Package iam provides types to develop or integrate with an Identity/Access Management system.
Identity/Access Management (IAM) systems are external components that deal with authenticating (checking credentials) and authorising (assigning and checking roles and permissions) users and access to a system. There are many third-party IAM systems available and many developers also choose to implement their own.
As such, Granitic does not attempt to implement an IAM system, but provides types and hooks to integrate existing systems into the web-service handling workflow.
ClientIdentity is a semi-structured type allowing applications to define their own representation of Identity.
NewAnonymousIdentity creates a new ClientIdentity for an anonymous user. The ClientIdentity will be marked as non-authenticated, anonymous and have a dash (-) as the loggable user ID.
NewAuthenticatedIdentity creates a new ClientIdentity with the supplied log-friendly version of a user ID. The ClientIdentity will be marked as Authenticated and not anonymous
Anonymous returns true if this Identity had no identifying information (or the provided information was not trusted)
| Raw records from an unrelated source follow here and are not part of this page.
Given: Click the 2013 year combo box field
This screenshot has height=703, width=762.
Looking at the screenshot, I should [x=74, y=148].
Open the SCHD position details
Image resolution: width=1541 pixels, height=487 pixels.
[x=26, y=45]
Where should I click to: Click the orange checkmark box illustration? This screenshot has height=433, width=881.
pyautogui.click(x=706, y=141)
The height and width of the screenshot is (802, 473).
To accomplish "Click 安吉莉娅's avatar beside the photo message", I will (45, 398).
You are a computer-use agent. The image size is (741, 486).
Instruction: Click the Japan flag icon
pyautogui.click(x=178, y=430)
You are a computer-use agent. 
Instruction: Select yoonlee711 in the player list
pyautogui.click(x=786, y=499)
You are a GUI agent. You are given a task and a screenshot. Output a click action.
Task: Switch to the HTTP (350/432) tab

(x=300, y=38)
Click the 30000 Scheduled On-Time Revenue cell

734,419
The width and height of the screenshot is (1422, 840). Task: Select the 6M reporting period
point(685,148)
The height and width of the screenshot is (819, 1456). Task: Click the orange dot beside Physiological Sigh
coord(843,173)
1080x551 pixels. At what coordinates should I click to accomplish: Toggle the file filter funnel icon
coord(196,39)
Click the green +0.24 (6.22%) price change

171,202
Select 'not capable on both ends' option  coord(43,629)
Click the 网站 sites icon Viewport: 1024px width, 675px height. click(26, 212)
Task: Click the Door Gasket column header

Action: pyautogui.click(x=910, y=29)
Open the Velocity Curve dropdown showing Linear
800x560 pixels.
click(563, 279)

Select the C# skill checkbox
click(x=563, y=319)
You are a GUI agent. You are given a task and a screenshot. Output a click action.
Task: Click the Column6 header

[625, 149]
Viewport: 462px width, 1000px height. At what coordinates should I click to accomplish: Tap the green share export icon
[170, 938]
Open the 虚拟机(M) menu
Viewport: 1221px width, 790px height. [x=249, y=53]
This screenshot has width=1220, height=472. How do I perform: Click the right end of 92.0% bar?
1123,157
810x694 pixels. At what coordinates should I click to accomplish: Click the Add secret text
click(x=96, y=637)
Authenticated indicates whether this is an authenticated (true) or unauthenticated (false) Identity.
LoggableUserID returns a string representation of the Identity that is suitable for recording in log files.
SetAnonymous called with true marks this as an anonymous Identity (e.g. no user identification was provided or trusted).
SetAuthenticated marks this as an authenticated (true) or unauthenticated (false) Identity.
SetLoggableUserID records a string representation of the Identity that is suitable for recording in log files (e.g. a user name or real name).